In other words, the entity relations in LUBM
are disjoint:
// read query
def output = disjoint[LUBM:GraduateStudent, LUBM:UndergraduateStudent]
The next step is to pair entities in LUBM
with their properties.
Property Definitions
In Data Import you defined a configs
module with the header syntax for each CSV file in the LUBM dataset.
There are eight different properties that entities may have:
:id
.:type
.:uri
.:name
.:email
.:telephone
.:research
.:research_assistant
.
Add seven value types to the LUBM
module to represent all of the properties, except :research_assistant
.

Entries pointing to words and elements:

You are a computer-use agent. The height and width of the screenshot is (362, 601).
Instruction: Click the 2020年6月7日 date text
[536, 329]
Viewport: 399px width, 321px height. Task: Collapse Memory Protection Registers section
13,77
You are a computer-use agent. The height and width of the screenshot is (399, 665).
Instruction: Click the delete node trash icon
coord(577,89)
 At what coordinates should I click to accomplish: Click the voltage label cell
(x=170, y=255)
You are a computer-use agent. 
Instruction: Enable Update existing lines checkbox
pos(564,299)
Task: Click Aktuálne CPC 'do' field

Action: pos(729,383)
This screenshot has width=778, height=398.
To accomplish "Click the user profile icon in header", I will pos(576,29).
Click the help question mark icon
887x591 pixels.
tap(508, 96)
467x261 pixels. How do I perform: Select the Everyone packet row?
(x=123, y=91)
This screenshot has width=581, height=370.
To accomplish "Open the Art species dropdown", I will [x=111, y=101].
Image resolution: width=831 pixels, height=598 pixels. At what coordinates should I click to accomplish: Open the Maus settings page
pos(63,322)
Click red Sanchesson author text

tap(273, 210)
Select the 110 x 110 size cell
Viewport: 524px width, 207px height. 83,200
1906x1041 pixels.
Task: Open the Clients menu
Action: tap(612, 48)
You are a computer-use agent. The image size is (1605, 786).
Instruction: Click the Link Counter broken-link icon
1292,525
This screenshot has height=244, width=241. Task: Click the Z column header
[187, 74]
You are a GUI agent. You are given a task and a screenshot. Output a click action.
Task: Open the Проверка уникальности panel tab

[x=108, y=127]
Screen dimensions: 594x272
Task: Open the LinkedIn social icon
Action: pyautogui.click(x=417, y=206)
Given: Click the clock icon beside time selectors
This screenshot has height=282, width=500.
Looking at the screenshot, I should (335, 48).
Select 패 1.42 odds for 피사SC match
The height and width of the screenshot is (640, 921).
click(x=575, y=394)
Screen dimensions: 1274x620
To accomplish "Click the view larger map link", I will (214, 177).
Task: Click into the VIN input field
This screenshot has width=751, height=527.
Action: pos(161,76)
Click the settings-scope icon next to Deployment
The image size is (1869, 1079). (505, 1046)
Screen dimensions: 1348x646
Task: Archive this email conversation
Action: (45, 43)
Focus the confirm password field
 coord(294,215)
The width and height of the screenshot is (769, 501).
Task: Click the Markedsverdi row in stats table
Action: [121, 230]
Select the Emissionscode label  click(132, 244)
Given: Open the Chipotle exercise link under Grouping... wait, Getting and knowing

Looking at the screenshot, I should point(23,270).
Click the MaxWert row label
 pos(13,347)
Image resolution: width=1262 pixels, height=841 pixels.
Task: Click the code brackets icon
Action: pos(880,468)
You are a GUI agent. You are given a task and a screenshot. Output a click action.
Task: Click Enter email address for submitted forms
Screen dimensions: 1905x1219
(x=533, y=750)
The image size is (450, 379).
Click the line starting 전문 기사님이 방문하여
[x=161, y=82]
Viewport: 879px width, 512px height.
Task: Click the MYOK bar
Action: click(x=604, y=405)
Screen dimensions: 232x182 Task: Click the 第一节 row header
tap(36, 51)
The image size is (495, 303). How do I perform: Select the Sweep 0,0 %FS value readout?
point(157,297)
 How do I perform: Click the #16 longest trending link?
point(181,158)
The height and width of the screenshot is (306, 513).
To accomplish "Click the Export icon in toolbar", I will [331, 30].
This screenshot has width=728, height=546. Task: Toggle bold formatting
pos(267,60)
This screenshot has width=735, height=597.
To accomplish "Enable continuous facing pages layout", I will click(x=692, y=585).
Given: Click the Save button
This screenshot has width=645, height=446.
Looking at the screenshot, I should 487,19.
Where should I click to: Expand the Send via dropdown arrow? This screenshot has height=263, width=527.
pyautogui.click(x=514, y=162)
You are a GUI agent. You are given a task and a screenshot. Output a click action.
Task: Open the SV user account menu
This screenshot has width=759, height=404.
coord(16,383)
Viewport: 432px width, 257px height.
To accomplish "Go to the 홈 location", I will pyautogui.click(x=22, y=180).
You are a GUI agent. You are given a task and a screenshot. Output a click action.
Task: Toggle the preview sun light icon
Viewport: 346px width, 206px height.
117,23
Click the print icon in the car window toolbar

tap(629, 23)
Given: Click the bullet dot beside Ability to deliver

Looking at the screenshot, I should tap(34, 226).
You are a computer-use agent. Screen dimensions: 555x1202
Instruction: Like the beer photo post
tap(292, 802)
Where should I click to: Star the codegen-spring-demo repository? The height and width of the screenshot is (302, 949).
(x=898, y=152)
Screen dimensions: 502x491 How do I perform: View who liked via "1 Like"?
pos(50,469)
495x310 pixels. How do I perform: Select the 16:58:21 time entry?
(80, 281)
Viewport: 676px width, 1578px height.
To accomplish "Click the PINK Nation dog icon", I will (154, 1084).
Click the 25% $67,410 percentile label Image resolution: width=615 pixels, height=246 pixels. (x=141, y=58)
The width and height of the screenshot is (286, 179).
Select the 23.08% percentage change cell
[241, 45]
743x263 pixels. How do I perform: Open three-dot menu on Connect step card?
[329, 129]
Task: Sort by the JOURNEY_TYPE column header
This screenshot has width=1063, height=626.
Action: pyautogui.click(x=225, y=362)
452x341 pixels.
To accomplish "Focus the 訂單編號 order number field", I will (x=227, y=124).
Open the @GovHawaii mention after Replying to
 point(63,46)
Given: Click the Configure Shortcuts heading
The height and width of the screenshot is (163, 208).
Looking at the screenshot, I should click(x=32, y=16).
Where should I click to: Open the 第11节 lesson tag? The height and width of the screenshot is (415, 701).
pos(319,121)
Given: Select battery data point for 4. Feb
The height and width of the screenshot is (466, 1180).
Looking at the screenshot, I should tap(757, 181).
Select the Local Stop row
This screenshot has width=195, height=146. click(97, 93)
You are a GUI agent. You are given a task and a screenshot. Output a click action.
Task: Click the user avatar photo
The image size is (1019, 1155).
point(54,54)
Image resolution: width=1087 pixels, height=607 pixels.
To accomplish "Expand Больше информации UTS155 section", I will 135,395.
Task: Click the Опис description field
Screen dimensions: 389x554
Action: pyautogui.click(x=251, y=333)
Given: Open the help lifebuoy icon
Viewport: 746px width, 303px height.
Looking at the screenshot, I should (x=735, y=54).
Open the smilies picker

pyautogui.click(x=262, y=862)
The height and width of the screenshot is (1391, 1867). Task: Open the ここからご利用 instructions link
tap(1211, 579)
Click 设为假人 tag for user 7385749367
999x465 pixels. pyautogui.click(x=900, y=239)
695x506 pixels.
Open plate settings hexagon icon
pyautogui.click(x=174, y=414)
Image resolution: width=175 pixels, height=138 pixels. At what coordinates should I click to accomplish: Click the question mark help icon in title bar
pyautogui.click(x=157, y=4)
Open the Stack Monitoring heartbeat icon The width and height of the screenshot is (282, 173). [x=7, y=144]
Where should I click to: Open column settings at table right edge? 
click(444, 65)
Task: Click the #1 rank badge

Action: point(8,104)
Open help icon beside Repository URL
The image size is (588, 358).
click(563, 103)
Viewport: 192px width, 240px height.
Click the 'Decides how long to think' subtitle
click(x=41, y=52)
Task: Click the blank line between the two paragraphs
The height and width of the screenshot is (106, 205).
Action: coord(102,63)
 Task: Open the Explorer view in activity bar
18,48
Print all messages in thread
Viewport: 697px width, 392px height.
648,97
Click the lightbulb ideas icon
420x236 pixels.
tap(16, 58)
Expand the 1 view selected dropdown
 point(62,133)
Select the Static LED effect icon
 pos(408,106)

EXERCISES:
1) Count the lines of the entries above that contain the string "dropdown", and reply with the number alone.
2) Pick up the LUBM property definitions excerpt after its final sentence and continue it.

EXPECTED OUTPUTS:
1) 3

2)
You can also define seven property relations that pair entity hashes with the values of their properties:
// model
module LUBM
with Transform[lubm_csv] use assign_property
value type Id = String
value type Type = String
value type Uri = String
value type Name = String
value type Email = String
value type Telephone = String
value type Research = String
def has_id = assign_property[:id, ^Id]
def has_type = assign_property[:type, ^Type]
def has_uri = assign_property[:uri, ^Uri]
def has_name = assign_property[:name, ^Name]
def has_email = assign_property[:email, ^Email]
def has_telephone = assign_property[:telephone, ^Telephone]
def researches = assign_property[:research, ^Research]
end
Here, :research_assistant
is a boolean property, so you can use the boolean_property
relation to get all of the entity hashes for which the property is boolean_true
:
// model
module LUBM
with Transform[lubm_csv] use assign_boolean_property
def ResearchAssistant = assign_boolean_property[:research_assistant]
end
Just like the LUBM
entity relations, ResearchAssistant
is a subset of Thing
:
// read query
def output = subset[LUBM:ResearchAssistant, LUBM:Thing]
However, ResearchAssistant
isn’t disjoint from all of the other entity relations.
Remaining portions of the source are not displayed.